======== DATA LISTING ========

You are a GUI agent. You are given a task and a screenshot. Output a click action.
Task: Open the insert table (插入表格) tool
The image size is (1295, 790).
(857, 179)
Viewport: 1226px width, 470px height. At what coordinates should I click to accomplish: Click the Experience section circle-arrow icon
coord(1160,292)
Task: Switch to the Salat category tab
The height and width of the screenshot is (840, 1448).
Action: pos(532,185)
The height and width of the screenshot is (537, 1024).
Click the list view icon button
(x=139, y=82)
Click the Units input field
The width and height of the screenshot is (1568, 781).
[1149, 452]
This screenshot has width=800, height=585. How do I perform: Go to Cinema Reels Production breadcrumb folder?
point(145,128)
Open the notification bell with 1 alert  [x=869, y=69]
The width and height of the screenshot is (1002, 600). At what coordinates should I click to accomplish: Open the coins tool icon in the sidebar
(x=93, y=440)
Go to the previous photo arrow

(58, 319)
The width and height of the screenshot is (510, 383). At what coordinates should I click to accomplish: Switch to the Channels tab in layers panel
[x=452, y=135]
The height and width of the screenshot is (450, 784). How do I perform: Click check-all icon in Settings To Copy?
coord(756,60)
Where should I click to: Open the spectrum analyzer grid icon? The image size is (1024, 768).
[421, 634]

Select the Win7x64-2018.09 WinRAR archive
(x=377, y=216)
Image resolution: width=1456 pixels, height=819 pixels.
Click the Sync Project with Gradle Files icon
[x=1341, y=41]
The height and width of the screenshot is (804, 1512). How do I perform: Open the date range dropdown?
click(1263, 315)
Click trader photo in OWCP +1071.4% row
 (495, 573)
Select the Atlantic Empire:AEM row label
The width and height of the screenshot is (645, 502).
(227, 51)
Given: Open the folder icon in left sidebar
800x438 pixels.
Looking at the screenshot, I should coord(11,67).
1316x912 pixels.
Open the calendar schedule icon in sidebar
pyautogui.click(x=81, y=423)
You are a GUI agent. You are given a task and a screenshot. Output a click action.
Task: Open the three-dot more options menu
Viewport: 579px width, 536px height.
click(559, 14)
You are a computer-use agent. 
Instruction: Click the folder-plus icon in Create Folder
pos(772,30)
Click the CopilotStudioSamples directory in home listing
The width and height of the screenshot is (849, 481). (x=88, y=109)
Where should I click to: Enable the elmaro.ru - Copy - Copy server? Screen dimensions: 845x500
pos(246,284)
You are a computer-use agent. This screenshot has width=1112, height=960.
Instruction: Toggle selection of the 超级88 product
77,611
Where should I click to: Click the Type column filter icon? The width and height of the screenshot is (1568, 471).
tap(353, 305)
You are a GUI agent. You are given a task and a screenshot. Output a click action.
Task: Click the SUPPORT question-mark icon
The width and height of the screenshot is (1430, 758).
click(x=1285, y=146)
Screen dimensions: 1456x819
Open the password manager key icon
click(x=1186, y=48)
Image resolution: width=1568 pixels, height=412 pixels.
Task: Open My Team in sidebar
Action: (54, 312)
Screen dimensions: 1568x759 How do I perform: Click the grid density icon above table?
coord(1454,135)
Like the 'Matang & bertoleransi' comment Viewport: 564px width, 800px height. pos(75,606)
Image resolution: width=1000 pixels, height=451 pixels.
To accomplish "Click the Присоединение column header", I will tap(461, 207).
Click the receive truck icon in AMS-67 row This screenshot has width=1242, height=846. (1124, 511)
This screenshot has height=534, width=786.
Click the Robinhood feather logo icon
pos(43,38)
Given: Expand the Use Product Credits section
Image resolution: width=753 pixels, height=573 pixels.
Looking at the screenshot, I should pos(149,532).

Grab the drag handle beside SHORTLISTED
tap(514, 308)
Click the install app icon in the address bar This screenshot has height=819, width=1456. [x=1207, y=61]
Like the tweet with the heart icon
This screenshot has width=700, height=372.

========

- _TO BE DONE_
Return, without any change, everything from the line containing "This screenshot has height=534, width=786." down to the last line of the items.

- _ANSWER TO THIS EXERCISE_
This screenshot has height=534, width=786.
Click the Robinhood feather logo icon
pos(43,38)
Given: Expand the Use Product Credits section
Image resolution: width=753 pixels, height=573 pixels.
Looking at the screenshot, I should pos(149,532).

Grab the drag handle beside SHORTLISTED
tap(514, 308)
Click the install app icon in the address bar This screenshot has height=819, width=1456. [x=1207, y=61]
Like the tweet with the heart icon
This screenshot has width=700, height=372.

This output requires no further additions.